EXERCISE DIRECTIONS ▸ From the records below, print exactly the lines starting at the one containing "For every named" and ending at the one containing "Impressum und Datenschutz (1135, 1769)", ends included, and nothing else.

THE INPUT ▸

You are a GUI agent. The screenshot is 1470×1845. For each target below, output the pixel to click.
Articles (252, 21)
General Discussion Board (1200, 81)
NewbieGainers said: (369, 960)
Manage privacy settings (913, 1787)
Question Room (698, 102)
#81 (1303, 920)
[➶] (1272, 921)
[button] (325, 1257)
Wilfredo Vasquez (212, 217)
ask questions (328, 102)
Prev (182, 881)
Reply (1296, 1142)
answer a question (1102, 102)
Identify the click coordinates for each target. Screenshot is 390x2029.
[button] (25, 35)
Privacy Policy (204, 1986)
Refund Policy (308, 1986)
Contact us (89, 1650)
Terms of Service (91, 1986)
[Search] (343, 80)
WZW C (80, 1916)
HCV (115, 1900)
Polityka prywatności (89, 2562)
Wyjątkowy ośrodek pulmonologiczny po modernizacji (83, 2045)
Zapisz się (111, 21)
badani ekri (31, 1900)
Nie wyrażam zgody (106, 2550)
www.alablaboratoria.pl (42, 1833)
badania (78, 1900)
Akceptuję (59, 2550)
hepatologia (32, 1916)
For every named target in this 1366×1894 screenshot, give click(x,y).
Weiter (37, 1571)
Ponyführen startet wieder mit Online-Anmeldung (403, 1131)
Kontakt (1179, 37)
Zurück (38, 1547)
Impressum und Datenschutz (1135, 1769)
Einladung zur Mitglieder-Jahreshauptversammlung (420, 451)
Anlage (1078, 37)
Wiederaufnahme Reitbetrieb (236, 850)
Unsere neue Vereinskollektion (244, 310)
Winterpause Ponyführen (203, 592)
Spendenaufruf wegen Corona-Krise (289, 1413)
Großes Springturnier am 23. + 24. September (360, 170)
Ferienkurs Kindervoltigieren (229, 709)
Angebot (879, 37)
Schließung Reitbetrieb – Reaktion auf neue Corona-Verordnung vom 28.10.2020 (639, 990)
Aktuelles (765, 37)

ANSWER SPACE ▸
For every named target in this 1366×1894 screenshot, give click(x,y).
Weiter (37, 1571)
Ponyführen startet wieder mit Online-Anmeldung (403, 1131)
Kontakt (1179, 37)
Zurück (38, 1547)
Impressum und Datenschutz (1135, 1769)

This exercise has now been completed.